The issue is that those falling into the trap of the fallacy see that of the people with covid, we have equal probabilities of beiing in the vaccinated and the unvaccinated groups. This is just saying that $P[\text{Covid and Vaccinated}] = P[\text{Covid and Unvaccinated}] = 0.05$ and mistakenly believing then that these two probabilities are what indicates the relative chances. The issue is that many more people are vaccinated, and these are not the probabilities that we really want to compare. If you want to say that the chances are the same for vaccinated and unvaccinated, what we really want to compare is $P[\text{Covid | Vaccinated}]$ and $P[\text{Covid | Unvaccinated}]$. So we want to compare these conditional probabilities. They are easy to work out with our formulas, we have $$ P[Covid=Yes|Vaccinated=Yes] = \frac{P[Covid=Yes,Vaccinated=Yes]}{P[Vaccinated=Yes]} = \frac{0.05}{0.9} = \frac{1}{18} $$ and $$ P[Covid=Yes|Vaccinated=No] = \frac{P[Covid=Yes,Vaccinated=No]}{P[Vaccinated=No]} = \frac{0.05}{0.1} = \frac{1}{2} $$ These are clearly not the same, being vaccinated vastly lowers the chance of covid in this example. We can see where the 'base rate' part of the name comes from, it is ignoring that the probabilities of being vaccinated and not vaccinated are very different. But the real problem is mistakenly comparing joint probabilities instead of using the correct conditional probability.

For actual calculations we do not really need Bayes rule, but it really helps in understanding the problem of mistakes when we consider conditional probabilities and mistakes on the thing we are conditioning on. Recall that the general formula for Bayes rule is $$ P[Y=y|X=x] = P[X=x | Y=y] \frac{P[Y=y]}{P[X=x]}. $$ We can see from the formula why we might have $ P[Y=y|X=x]$ different from $P[X=x | Y=y]$. They will be very different when $\frac{P[Y=y]}{P[X=x]}$ is far from one, i.e. when the marginal probabilities of the two events are very different.

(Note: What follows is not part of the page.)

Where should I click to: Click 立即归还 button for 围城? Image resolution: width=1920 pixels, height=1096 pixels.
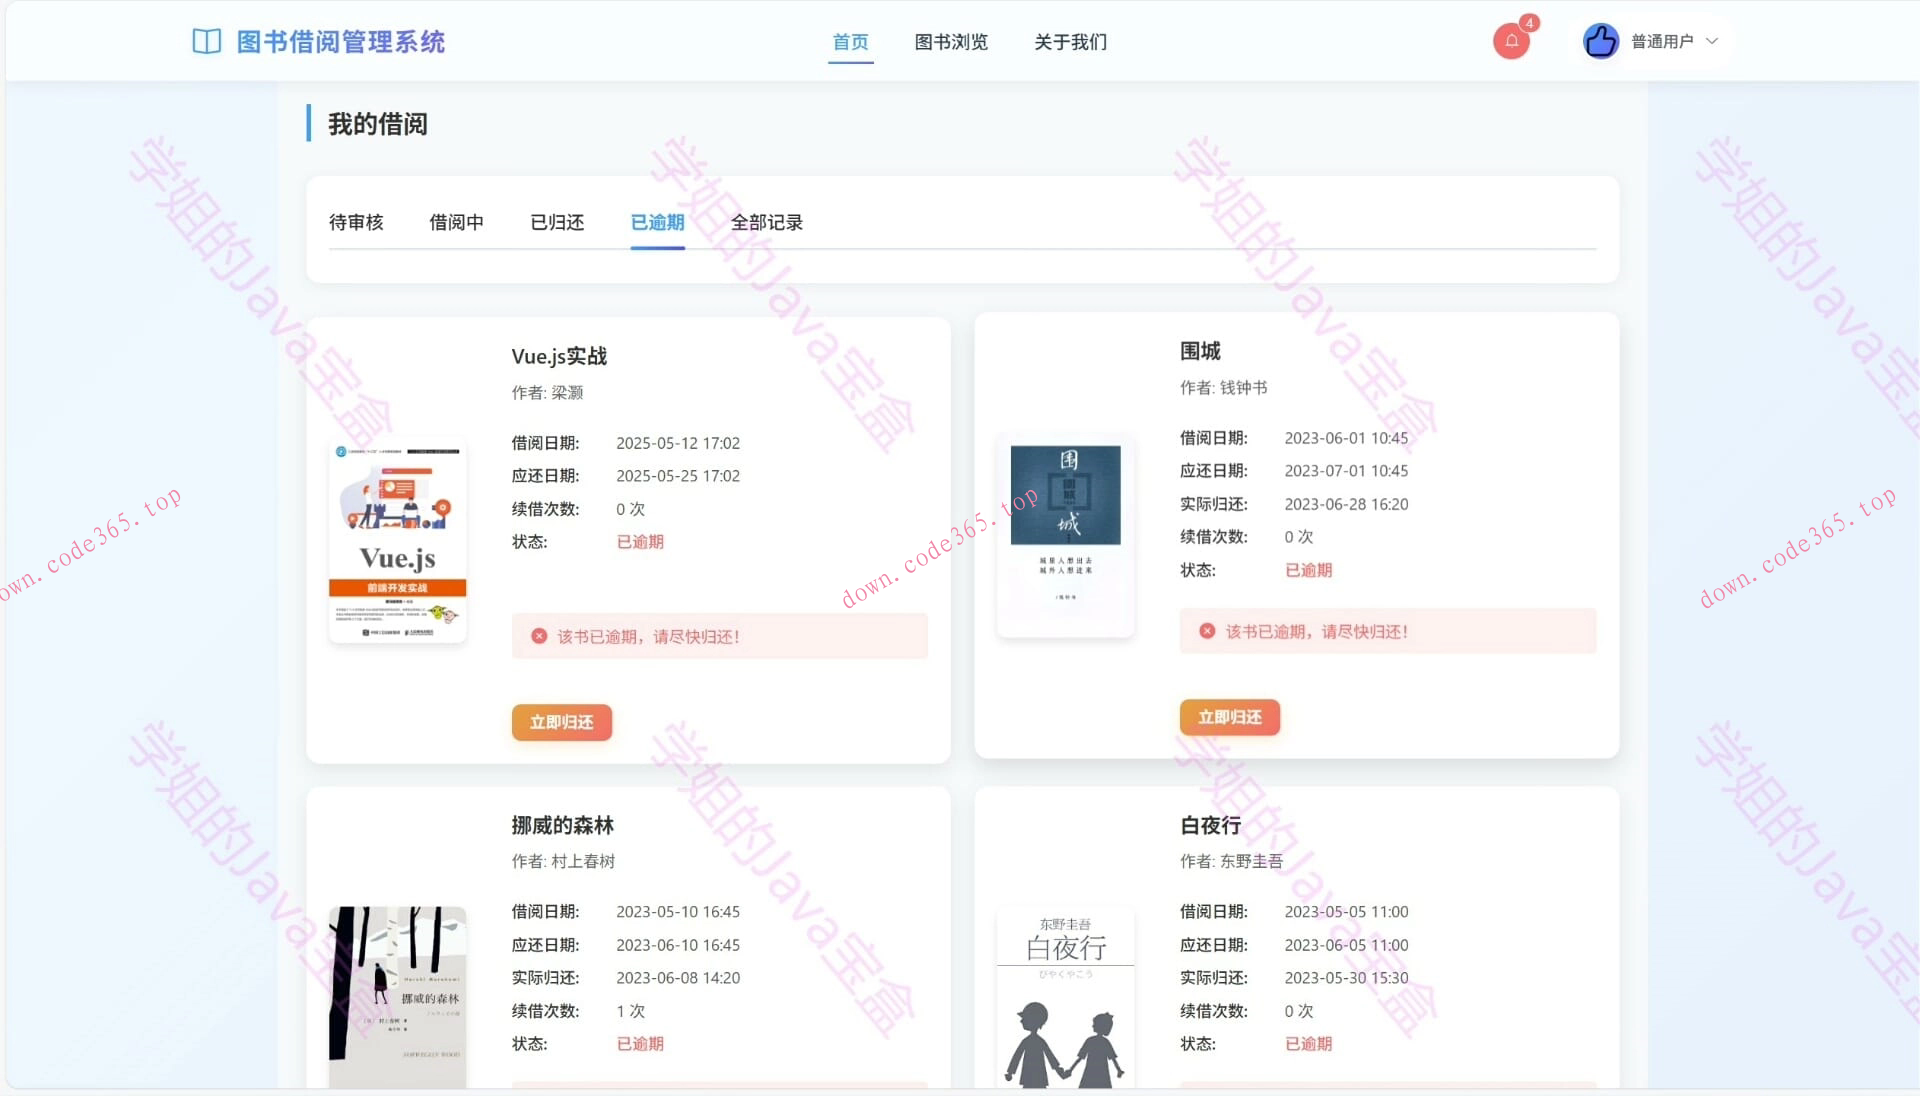pyautogui.click(x=1229, y=717)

Consider the Pizza/Beer example. The marginal probability for liking Pizza is 0.7, whilst the marginal probability of liking beer is 0.4. Hence this ratio is far from one, so we get that $P[Beer=Yes|Pizza=Yes] \ne P[Pizza=Yes|Beer=Yes]$. We can work out the conditional probabilities directly as we have full information about the joint probabilities, but using Bayes rule we have that $$ P[Pizza=Yes|Beer=Yes] = P[Beer=Yes|Pizza=Yes] \frac{P(Pizza=Yes)}{P(Beer=Yes)} =\frac{2}{7}\frac{0.7}{0.4}=\frac{1}{2} $$ so gives a result of one half as we calculated directly earlier.

The prosecutors fallacy or 'Zebras' is because in these types of examples the the ratio $P[X=x | Y=y]$ is not only not equal to one usually but often very far from one. This is because one of the probabilities is often very small, like having a rare disease.